(Data for locating described items)
»»

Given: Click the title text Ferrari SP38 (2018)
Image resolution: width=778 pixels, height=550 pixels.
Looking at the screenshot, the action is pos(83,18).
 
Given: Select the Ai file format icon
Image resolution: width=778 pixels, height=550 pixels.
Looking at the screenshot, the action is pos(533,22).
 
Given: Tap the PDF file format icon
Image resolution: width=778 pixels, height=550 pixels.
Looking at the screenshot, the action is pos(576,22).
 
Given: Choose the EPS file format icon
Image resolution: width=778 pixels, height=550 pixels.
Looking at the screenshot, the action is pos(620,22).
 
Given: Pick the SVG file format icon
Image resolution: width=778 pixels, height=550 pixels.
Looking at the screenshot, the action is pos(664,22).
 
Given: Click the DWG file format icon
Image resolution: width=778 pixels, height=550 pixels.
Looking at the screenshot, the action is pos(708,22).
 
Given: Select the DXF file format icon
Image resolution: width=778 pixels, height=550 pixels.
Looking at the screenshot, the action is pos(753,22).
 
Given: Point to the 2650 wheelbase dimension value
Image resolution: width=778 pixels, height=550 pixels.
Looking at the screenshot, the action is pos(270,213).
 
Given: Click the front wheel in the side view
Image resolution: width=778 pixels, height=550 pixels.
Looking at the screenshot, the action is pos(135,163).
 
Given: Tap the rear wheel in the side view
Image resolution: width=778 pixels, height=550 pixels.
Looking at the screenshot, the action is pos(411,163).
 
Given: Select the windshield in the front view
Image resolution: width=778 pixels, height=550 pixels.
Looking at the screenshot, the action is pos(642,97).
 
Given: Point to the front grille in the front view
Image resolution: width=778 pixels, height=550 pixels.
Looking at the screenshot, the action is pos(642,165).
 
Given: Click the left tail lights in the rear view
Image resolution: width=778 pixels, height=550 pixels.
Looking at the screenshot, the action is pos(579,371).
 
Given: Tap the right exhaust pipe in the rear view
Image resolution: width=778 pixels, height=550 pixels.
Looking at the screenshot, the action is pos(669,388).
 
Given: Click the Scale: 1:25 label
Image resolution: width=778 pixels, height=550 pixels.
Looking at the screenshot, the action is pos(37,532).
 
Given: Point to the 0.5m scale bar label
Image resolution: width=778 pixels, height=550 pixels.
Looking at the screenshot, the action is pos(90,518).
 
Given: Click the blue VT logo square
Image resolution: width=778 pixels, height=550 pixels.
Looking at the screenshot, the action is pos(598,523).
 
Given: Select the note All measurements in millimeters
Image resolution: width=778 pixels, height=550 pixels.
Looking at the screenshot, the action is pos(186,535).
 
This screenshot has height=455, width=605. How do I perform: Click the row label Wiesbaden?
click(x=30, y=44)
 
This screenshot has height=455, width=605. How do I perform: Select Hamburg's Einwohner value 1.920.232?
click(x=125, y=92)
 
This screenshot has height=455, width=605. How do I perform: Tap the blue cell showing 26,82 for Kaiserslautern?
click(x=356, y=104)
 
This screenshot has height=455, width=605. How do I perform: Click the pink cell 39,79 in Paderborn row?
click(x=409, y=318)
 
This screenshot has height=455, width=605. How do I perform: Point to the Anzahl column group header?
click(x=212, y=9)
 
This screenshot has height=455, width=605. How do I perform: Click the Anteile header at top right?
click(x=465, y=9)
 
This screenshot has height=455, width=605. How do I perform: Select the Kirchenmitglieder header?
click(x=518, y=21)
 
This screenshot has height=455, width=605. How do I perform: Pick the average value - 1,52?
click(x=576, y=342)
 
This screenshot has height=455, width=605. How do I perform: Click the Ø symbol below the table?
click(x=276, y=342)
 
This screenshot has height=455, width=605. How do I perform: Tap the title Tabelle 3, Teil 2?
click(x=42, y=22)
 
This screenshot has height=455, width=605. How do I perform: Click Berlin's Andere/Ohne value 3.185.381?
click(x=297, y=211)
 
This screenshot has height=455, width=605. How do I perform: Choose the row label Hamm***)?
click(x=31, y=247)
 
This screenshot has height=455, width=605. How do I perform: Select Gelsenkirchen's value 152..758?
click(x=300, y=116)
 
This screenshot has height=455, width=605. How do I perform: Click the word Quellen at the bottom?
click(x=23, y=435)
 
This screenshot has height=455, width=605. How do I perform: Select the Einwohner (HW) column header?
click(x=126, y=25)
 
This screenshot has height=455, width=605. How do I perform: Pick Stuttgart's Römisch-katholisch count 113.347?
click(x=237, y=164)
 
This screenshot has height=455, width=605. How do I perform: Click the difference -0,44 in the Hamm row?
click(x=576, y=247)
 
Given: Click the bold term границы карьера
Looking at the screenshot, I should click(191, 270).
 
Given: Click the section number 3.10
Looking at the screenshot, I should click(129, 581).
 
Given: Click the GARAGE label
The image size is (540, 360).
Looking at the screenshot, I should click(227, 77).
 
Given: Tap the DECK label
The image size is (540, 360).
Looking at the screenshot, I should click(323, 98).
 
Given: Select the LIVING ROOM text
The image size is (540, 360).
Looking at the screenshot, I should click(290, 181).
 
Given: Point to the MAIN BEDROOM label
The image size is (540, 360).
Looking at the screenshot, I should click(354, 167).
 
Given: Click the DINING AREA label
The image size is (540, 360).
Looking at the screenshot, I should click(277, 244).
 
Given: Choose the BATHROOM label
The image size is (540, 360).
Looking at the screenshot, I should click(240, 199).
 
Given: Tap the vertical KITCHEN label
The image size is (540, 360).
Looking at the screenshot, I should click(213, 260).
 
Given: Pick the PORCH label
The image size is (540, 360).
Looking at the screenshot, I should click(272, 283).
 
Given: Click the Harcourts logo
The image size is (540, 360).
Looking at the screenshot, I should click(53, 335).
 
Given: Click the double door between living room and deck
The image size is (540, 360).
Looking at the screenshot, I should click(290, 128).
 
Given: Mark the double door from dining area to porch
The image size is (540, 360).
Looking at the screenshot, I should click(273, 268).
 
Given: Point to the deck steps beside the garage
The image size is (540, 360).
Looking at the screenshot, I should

««

=== JOB ===
Express the stretch of the data from its start through the line containing "Looking at the screenshot, the action is pos(753,22)." as a Markdown table with the columns Row and Line, giving each non-blank line its own numbered row and omitting blank lines.

=== SOLUTION TO THE EXERCISE ===
| Row | Line |
|---|---|
| 1 | Given: Click the title text Ferrari SP38 (2018) |
| 2 | Image resolution: width=778 pixels, height=550 pixels. |
| 3 | Looking at the screenshot, the action is pos(83,18). |
| 4 | Given: Select the Ai file format icon |
| 5 | Image resolution: width=778 pixels, height=550 pixels. |
| 6 | Looking at the screenshot, the action is pos(533,22). |
| 7 | Given: Tap the PDF file format icon |
| 8 | Image resolution: width=778 pixels, height=550 pixels. |
| 9 | Looking at the screenshot, the action is pos(576,22). |
| 10 | Given: Choose the EPS file format icon |
| 11 | Image resolution: width=778 pixels, height=550 pixels. |
| 12 | Looking at the screenshot, the action is pos(620,22). |
| 13 | Given: Pick the SVG file format icon |
| 14 | Image resolution: width=778 pixels, height=550 pixels. |
| 15 | Looking at the screenshot, the action is pos(664,22). |
| 16 | Given: Click the DWG file format icon |
| 17 | Image resolution: width=778 pixels, height=550 pixels. |
| 18 | Looking at the screenshot, the action is pos(708,22). |
| 19 | Given: Select the DXF file format icon |
| 20 | Image resolution: width=778 pixels, height=550 pixels. |
| 21 | Looking at the screenshot, the action is pos(753,22). |